Medizin & Seele

Lebensspiegel – ein würdigender Blick zurück

Spitalseelsorgerin
Daniela Messer
Daniela Messer
„Ich bin dankbar, dass ich das ganze Leben so gut gemeistert habe…“
21. April 2022
„Einen Dickkopf hatte ich schon immer, und manchmal war ich zu hart mit meinen Kindern… Ich bin erleichtert, dass wir heute darüber schmunzeln können und glaube, dass sie mir das verzeihen…“
„Meinen Traumberuf konnte ich als Frau nicht lernen, das war bitter. Im Rückblick bin ich stolz, dass ich trotzdem gerne gearbeitet und manches Gute bewirkt habe…“
Wenn Krankheit und Abhängigkeit von anderen den Alltag bestimmen, fühlen sich Palliativpatient*innen oft reduziert auf die Erfahrung der Schwäche und sie verlieren das Gefühl ihrer persönlichen Würde. Harvey Max Chochinov, kanadischer Palliativmediziner und Psychiater, entwickelte 2005 mit seinem Team aufgrund von Forschungsergebnissen dazu das Modell der Dignity Therapie, zu Deutsch „Würde(-zentrierte) Therapie“ oder „Lebensspiegel“.
Im Kanton Zürich bietet ein Projekt der Andreas Weber Stiftung in Wetzikon die Möglichkeit dieses „Lebensspiegels“ für Palliativpatient*innen an. Ich gehöre zu den Gesprächsbegleiterinnen, die von Projektleiter Tony Styger begleitet und von Peter Muijres, der seit 2016 als Psychologe und medizinischer Anthropologe dazu an der Universität Zürich forscht, geschult wurden.
Wenn eine Person durch ihr Behandlungsteam vom Lebensspiegel erfährt und sich nach einem Erstkontakt vorstellen kann, diesen mit mir im Gespräch zu entwerfen, tauche ich zu einem zweiten Treffen mit dem Aufnahmegerät und den Fragen bei ihr auf, mit denen wir die Spuren der Würde in ihrem Leben ausfindig machen – in erster Linie für sie selbst und falls sie es wünscht als Dokument für ihre Liebsten.
Bei diesem Treffen entfaltet sich im Erzählen über Beziehungen, Erfahrungen und Erinnerungen ein fremdes Leben vor mir wie ein bunter Strauss an Anekdoten, Daten, Bildern und Weisheiten. Das Vertrauen, das mir da im Erzählen entgegengebracht wird, berührt mich. Dass eine bisher unbekannte Person mich an Lichtblicken und Schattenzeiten in ihrem Leben teilhaben lässt, schafft Begegnung zwischen uns, macht mich zu ihrer Weggefährtin auch über den Blick in den Lebensspiegel hinaus.

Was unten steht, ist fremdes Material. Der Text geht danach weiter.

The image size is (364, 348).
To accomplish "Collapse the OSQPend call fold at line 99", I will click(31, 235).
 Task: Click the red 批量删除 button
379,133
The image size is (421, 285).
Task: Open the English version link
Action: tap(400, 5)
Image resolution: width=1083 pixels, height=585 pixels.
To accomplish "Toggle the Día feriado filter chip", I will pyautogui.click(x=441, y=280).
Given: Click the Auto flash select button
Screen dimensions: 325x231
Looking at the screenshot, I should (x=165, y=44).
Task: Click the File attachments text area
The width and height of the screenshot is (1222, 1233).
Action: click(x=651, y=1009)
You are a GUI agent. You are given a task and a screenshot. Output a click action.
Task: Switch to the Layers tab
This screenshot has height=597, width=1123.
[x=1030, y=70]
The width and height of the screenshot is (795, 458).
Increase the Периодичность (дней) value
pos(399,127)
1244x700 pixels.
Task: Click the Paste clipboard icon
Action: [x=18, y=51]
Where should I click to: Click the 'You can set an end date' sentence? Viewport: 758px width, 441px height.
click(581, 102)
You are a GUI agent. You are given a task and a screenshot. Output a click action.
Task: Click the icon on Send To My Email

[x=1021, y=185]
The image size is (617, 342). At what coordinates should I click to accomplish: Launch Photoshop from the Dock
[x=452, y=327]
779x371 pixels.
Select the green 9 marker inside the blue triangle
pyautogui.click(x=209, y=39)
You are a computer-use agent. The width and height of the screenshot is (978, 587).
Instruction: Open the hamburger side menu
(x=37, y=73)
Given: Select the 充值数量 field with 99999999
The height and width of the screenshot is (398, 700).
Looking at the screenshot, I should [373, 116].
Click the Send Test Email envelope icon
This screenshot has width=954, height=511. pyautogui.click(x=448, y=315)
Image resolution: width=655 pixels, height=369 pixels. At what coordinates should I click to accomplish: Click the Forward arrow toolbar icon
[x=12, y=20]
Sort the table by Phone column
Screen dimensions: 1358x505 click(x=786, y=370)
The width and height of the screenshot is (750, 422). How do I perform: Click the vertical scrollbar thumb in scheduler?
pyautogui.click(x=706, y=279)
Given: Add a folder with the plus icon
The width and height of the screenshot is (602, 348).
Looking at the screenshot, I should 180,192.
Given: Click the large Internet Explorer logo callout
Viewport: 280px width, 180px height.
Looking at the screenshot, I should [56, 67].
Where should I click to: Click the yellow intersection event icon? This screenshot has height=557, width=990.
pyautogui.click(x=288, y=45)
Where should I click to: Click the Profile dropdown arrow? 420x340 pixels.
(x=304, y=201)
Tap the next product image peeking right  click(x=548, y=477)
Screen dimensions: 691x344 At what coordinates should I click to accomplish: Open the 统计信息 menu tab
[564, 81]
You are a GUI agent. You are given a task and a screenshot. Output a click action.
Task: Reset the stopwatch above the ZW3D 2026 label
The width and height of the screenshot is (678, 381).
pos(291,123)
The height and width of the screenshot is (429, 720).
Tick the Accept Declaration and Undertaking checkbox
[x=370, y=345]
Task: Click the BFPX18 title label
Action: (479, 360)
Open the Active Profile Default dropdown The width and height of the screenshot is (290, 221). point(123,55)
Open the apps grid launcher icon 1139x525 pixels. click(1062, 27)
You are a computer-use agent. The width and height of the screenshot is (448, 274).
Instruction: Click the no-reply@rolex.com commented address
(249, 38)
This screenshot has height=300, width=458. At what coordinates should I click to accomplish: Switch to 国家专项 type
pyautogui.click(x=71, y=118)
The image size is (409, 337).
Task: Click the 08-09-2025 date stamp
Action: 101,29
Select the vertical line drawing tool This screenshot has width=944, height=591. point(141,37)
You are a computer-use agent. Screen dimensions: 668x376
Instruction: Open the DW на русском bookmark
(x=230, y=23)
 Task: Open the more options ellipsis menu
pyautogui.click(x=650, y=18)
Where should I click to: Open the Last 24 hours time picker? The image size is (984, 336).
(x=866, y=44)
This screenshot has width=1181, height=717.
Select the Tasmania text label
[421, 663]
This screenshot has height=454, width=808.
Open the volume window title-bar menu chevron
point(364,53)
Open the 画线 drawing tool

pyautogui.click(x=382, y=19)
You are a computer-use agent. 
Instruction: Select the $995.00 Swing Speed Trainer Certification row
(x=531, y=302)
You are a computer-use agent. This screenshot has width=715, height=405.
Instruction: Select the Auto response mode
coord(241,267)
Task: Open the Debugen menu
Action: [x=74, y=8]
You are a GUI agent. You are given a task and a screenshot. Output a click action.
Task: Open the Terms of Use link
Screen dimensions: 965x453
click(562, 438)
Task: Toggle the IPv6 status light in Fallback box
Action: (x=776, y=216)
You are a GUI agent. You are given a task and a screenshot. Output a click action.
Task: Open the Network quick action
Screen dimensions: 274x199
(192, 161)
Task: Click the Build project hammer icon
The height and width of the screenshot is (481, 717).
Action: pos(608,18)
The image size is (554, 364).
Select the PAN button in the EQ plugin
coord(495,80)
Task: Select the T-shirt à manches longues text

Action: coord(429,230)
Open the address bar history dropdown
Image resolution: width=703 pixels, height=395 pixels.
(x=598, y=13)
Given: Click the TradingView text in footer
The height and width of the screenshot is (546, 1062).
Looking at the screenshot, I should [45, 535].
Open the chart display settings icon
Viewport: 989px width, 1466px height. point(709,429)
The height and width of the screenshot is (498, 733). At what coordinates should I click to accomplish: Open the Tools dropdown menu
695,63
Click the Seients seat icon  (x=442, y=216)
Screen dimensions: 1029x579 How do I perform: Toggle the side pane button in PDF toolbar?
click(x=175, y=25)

Beim Schreiben der Audioaufzeichnungen versuche ich, Momente der Stärke und die ureigene Art der Person zum Leuchten zu bringen und zugleich nah am Gesprochenen zu bleiben. Oft ist es dann für alle ein feierlicher Moment, wenn ich bei einem dritten Treffen der begleiteten Person ihren Lebensspiegel vortrage und sie wahrnimmt: „All das gehört auch zur Fülle meines Lebens. So bin ich der Mensch geworden, der ich heute bin, und es ist gut, dass ich da war.“
Ich staune immer wieder darüber, dass ein Leben in all seinen Facetten schon allein dadurch Würde erfährt, dass es vom Ende her betrachtet wird.